“You, too.” I stared out the front windows as Bill headed for his truck. I wished there were a more straightforward answer to maintaining the balance between the ranchers and the mustangs, but there didn’t seem to be one. And at the end of the day, the horses had been there first, so that had to earn them some rights.
I startled as my mom squeezed my shoulder. “Everything okay?”
“Yeah, just an unhappy rancher.”
Mom frowned. “He say something?”
I sighed. “Nothing I haven’t heard before. You okay until closing? I was hoping to get some things set up for the new mare before Tuck brings Noah home from their manly man hang session.”

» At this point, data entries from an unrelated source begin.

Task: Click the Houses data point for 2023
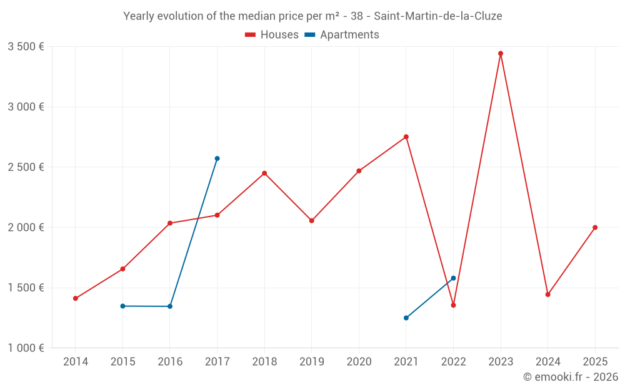(501, 54)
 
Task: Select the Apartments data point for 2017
(217, 158)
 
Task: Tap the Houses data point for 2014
(76, 298)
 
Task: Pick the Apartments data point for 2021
(406, 318)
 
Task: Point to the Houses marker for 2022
(453, 305)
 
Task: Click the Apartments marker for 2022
(453, 278)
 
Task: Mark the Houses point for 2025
(595, 227)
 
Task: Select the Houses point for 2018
(264, 173)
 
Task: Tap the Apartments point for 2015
(122, 306)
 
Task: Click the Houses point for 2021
(406, 137)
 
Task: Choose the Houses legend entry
(272, 35)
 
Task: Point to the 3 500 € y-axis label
(26, 47)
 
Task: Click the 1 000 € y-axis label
(26, 348)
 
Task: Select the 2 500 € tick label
(26, 167)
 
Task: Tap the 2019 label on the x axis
(311, 361)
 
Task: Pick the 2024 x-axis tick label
(548, 361)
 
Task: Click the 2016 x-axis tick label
(170, 361)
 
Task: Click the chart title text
(312, 16)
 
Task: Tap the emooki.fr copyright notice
(570, 377)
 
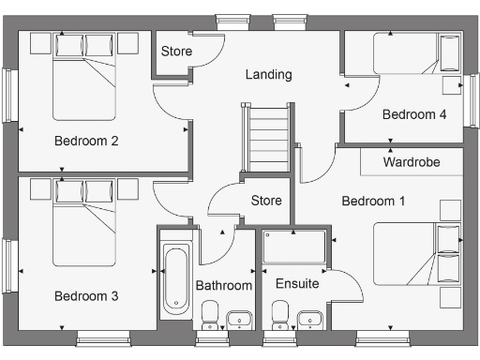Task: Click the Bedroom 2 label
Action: [85, 142]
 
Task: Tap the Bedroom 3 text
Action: [85, 296]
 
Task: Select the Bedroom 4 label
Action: [413, 114]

My mom laughed softly. “Of course. Go make she-who-has-yet-to-be-named a cozy home.”
I grinned. “She’ll have a name when she’s ready.” And she’d have a new home tomorrow.
11
Tuck
“Okay, what do we do next?”
Noah’s brow furrowed, his face scrunching slightly. “Get low and get quiet.”
I grinned. “You got it.”
We crouched, and Noah studied the outskirts of the clearing. “There are some broken branches over there.”
“Good eye, little man. You lead the way.”
His chest puffed out as he rose and gave me a smile that would have melted the coldest hearts. I loved getting this time with him. Teaching him to track the same way my grandfather had taught me.
Noah walked carefully towards the edge of the clearing, his gaze trying to figure out a path an animal might have taken. He made it a few feet into the trees and then halted. “I don’t see anything else.”
I gave his shoulder a squeeze. “When I can’t figure out what’s next, I try to look at the picture from a different angle.”
Noah looked up at me. “What do you mean?”
“Well, think about it this way,”—I got on my tiptoes, towering over him—“when I look at you from here, I see one thing.” I crouched down level with him. “From here, I see another.” I laid down on the forest floor. “And from here, another.”
Noah giggled. “So, I should lay down on the ground to see where the deer went?”
I sat up, smiling at him. “If that’s what it takes. But try getting low again first.”
Noah sank to his knees and stared at the brush all around us. His eyes squinted until they were slits, and he finally let out an exasperated sigh. “I still don’t see anything.” His head drooped. “Maybe I’m no good at tracking.”
“Hey, now.” I gave his back a pat. “No one is an expert their first few times out. I told you about the time your uncle Walker and I decided we were going to track a cougar and got lost, didn’t I?”
A small smile tipped up Noah’s lips, and he nodded.
“My mom and your grandma were so mad. Walker and I were grounded for two whole weeks in the middle of summer.”
Noah’s smile grew wider. “And Grampa made you guys muck out the whole barn, right?”
I ruffled Noah’s hair. “He did. And let me tell you, mucking stalls in the dead of summer is a smelly job.”
Noah giggled. “I bet.”
“All right. Ready to keep trying?”
“Ready.”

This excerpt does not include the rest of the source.